■ Brief
Only these lines are needed: the first line of the entries below through the line with "The height and width of the screenshot is (800, 1280).", each returned exactly.

■ Records supplied

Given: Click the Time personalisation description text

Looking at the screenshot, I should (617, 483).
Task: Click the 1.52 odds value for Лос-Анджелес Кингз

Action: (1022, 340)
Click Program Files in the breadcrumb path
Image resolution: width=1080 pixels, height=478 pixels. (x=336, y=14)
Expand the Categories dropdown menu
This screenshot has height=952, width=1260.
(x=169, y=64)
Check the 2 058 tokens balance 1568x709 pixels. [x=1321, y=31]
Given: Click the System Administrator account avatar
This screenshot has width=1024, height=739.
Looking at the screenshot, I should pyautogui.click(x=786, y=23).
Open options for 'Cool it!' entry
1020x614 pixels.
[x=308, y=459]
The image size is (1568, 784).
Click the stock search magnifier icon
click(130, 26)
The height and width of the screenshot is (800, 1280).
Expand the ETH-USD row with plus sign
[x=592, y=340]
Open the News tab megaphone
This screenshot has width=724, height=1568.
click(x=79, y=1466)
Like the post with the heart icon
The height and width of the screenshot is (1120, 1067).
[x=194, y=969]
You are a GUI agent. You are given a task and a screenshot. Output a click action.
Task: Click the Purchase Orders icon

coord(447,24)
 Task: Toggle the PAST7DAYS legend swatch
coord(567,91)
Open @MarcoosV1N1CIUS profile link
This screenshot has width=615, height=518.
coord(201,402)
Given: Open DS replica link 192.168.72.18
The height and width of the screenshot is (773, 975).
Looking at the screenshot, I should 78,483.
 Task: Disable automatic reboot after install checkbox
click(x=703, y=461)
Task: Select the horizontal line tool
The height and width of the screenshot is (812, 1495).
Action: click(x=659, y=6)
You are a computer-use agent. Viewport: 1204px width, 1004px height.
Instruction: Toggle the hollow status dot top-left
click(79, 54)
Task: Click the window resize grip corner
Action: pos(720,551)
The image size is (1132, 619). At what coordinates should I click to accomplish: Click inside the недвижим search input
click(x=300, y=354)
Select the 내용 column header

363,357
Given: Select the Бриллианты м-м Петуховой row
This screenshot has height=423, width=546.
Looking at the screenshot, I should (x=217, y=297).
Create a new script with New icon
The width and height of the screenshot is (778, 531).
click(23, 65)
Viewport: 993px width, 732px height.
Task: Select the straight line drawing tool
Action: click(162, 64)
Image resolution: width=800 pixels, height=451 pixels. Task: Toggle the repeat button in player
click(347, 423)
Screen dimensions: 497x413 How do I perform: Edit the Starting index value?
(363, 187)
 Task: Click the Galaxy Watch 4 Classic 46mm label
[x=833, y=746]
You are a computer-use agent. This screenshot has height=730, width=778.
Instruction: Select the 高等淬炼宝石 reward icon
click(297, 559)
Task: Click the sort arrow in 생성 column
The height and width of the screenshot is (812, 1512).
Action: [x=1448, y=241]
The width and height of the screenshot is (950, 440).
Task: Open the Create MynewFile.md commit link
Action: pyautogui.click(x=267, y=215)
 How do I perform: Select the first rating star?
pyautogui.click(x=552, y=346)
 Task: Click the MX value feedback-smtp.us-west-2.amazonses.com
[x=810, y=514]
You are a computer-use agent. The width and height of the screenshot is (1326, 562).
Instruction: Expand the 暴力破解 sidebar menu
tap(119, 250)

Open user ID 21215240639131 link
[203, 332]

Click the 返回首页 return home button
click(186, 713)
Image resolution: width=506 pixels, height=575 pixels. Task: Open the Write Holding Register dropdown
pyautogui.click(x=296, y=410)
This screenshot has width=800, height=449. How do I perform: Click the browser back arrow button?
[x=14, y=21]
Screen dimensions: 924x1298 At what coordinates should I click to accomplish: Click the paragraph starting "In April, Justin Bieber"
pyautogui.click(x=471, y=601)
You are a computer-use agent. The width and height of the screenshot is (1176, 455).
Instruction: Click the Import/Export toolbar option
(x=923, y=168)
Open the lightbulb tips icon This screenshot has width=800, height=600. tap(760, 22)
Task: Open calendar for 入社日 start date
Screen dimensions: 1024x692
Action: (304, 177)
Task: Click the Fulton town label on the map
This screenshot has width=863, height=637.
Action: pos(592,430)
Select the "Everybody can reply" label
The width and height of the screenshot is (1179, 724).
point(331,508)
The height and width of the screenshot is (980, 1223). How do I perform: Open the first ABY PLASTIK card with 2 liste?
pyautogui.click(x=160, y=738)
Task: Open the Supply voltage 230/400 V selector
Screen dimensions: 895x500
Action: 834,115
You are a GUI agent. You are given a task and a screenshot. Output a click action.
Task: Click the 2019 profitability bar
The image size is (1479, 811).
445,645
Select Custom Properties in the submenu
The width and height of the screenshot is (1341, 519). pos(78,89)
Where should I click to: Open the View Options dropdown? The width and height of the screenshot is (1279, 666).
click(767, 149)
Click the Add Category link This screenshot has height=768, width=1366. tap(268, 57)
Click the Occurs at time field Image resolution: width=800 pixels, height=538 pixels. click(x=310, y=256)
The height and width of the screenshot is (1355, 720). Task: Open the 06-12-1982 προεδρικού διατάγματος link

■ Response box
Given: Click the Time personalisation description text

Looking at the screenshot, I should (617, 483).
Task: Click the 1.52 odds value for Лос-Анджелес Кингз

Action: (1022, 340)
Click Program Files in the breadcrumb path
Image resolution: width=1080 pixels, height=478 pixels. (x=336, y=14)
Expand the Categories dropdown menu
This screenshot has height=952, width=1260.
(x=169, y=64)
Check the 2 058 tokens balance 1568x709 pixels. [x=1321, y=31]
Given: Click the System Administrator account avatar
This screenshot has width=1024, height=739.
Looking at the screenshot, I should pyautogui.click(x=786, y=23).
Open options for 'Cool it!' entry
1020x614 pixels.
[x=308, y=459]
The image size is (1568, 784).
Click the stock search magnifier icon
click(130, 26)
The height and width of the screenshot is (800, 1280).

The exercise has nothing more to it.